• Your instructions
Write out the items below from their first line through the line that contains "(x=271, y=125)", both ends included, leaving the pictures out.

----------------------------------------

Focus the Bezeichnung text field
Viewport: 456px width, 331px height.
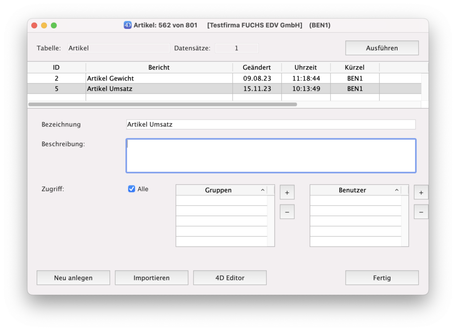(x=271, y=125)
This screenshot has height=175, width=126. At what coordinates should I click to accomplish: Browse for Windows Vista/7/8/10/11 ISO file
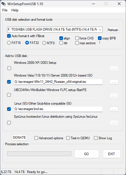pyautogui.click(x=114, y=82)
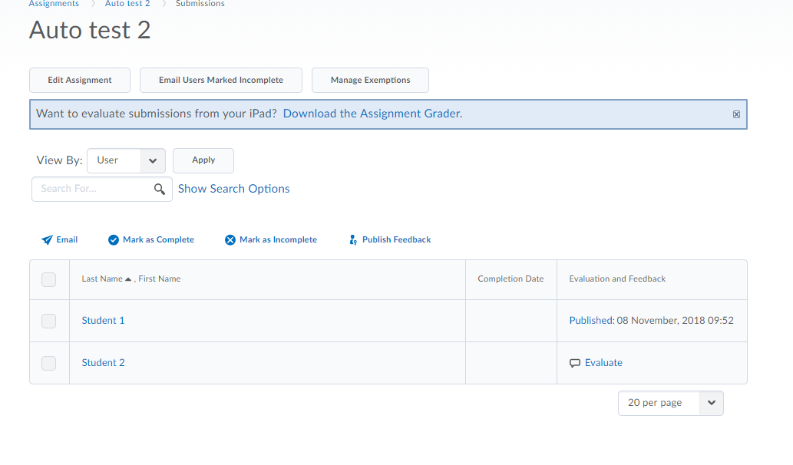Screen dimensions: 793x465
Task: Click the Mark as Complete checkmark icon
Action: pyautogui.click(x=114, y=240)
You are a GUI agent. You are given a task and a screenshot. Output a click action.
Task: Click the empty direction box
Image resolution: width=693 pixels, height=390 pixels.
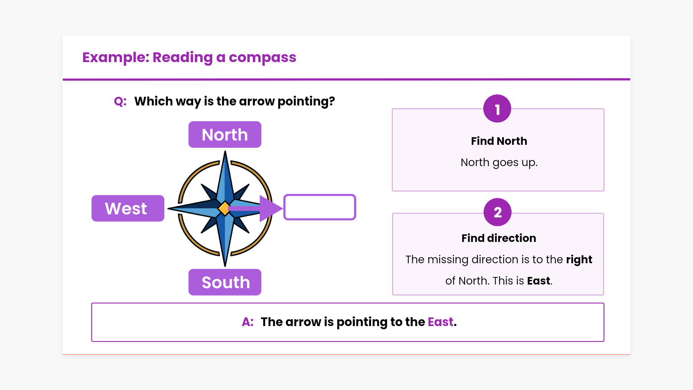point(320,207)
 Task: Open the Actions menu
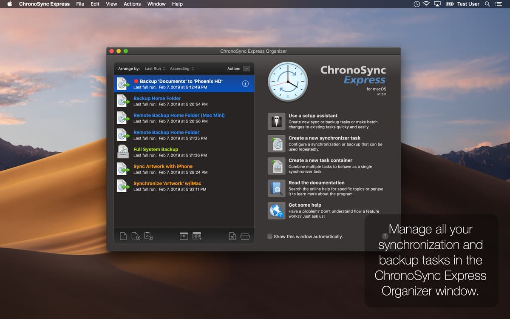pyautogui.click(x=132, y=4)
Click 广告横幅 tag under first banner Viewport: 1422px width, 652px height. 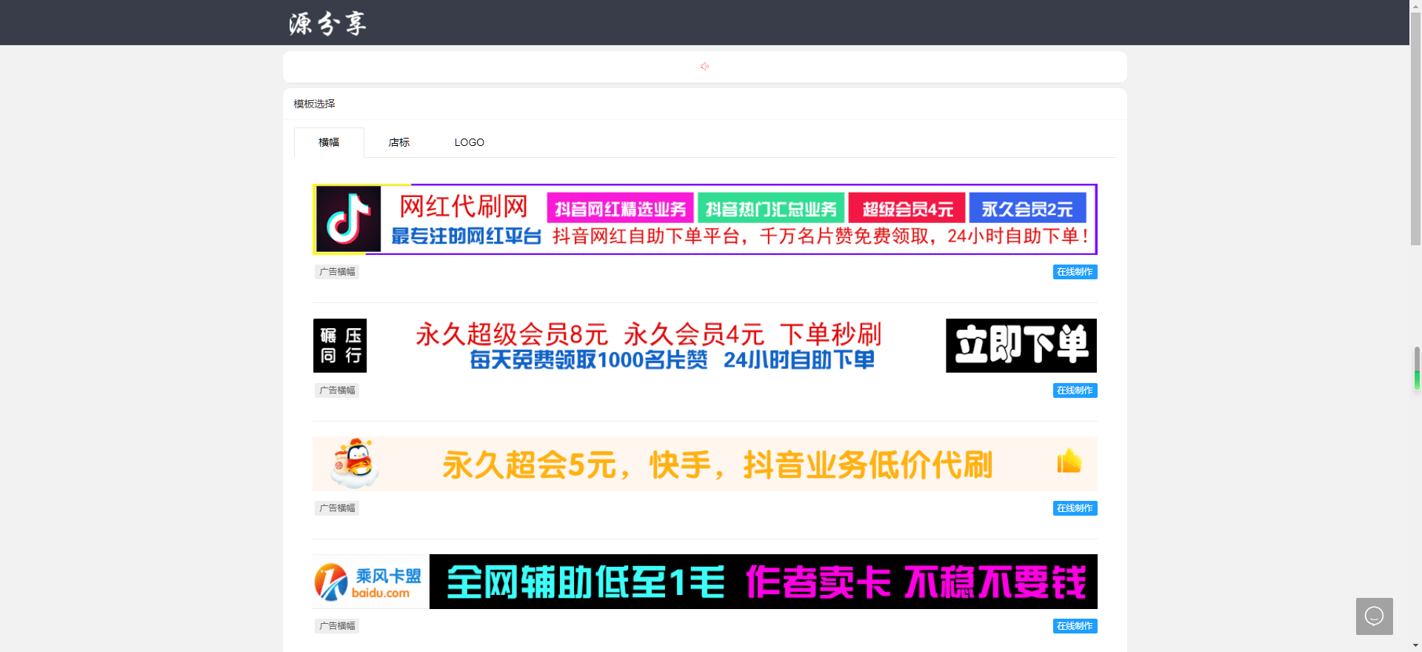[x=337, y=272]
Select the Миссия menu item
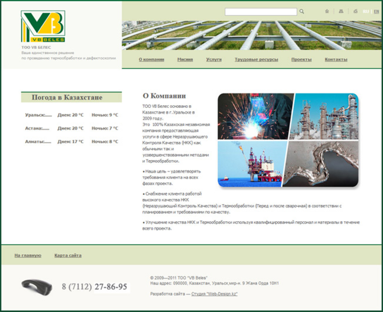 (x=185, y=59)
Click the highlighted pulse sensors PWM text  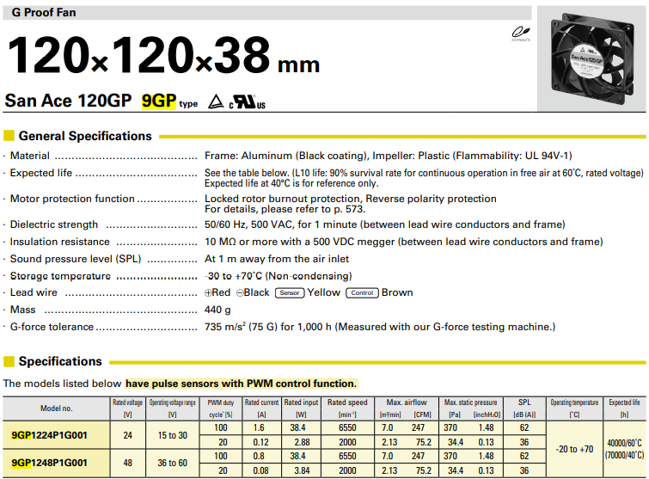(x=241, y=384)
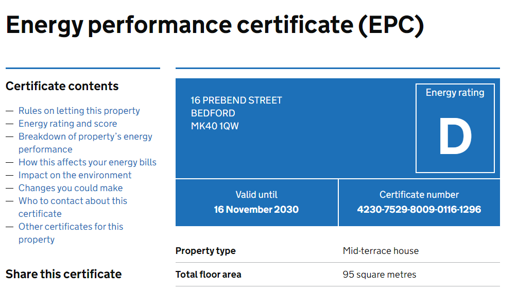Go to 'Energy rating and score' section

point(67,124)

----------------------------------------

• Response
Focus the Bezeichnung text field
Viewport: 456px width, 331px height.
(x=271, y=125)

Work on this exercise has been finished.